Kampf gegen Kinderlähmung: Wenn die Polioimpfung nicht hilft
Das Poliovirus verändert sich normalerweise kaum. Trotzdem hat 2010 im Kongo eine neue Virusvariante einen Ausbruch verursacht.
Die Ausrottung des Poliovirus könnte komplizierter werden als befürchtet. Das liegt nicht allein daran, dass sich die Kinderlähmung in Krisengebieten immer wieder ausbreiten kann. Schließlich ist im Krieg das unmittelbare Überleben für den Einzelnen wichtiger als Impfungen. Es entstehen auch neue Poliovarianten, gegen die die Impfung nicht so gut schützt, schreiben Forscher um Christian Drosten von der Universität Bonn im Fachblatt „PNAS“.

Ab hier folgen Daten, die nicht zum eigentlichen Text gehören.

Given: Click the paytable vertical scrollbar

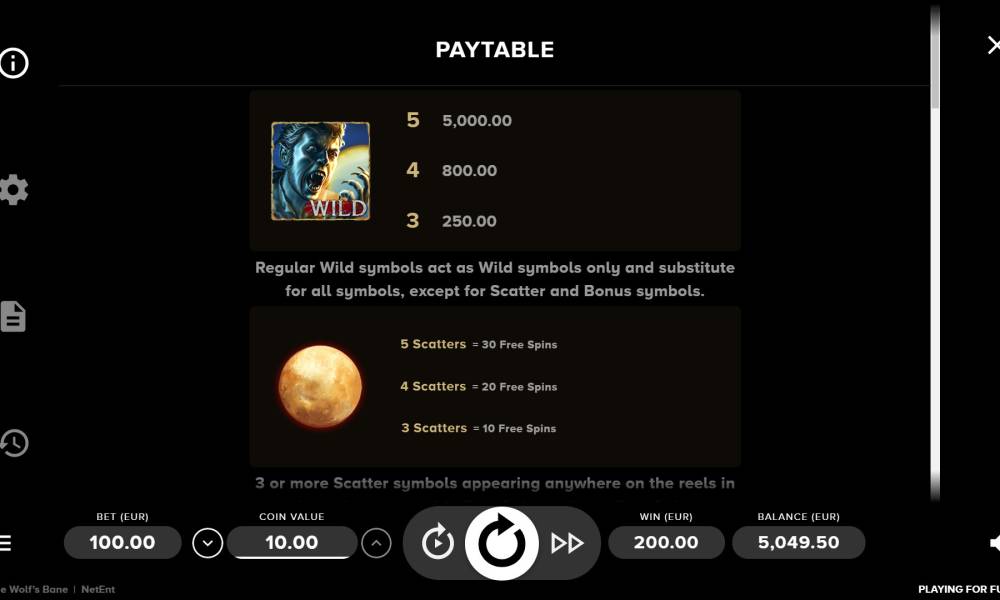Looking at the screenshot, I should [x=935, y=252].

Sie haben einen Polioausbruch in der Demokratischen Republik Kongo analysiert. Im Jahr 2010 gab es dort 445 laborbestätigte Fälle, fast die Hälfte der Gelähmten starb durch das Virus. Die meisten Patienten waren etwa 20 Jahre alt. Der Grund seien Impflücken gewesen, vermutete man.
Das ist so nicht haltbar, schreiben Drosten und seine Kollegen jetzt. Im Blut von 24 Verstorbenen fanden sie Antikörper gegen drei Poliovarianten, die vermutlich durch Impfungen entstanden waren. Sie isolierten aus einigen Rektalabstrichen das Virus und sequenzierten sein Genom. Das Erbgut war so verändert, dass Antikörper nicht gut an die Oberfläche des Poliovirus andocken und es deshalb nicht immer lahmlegen konnten. Das bestätigten auch Tests in der Petrischale mit dem Blutserum der 24 Polioopfer sowie von zwölf Geimpften aus Gabun und 34 deutschen Medizinstudenten. Demnach wäre jeder dritte geimpfte Deutsche nicht gegen dieses Poliovirus geschützt gewesen. Denn hierzulande wird ein Totimpfstoff gespritzt, der zwar weniger Nebenwirkungen hat, aber auch eine weniger starke Immunantwort auslöst. Wer erst vor kurzem die alte Schluckimpfung bekommen hat, wäre dagegen gegen die neue Poliovariante geschützt.
Die neue Virusvariante war in Asien entstanden und hatte sich im Kongo weiterentwickelt.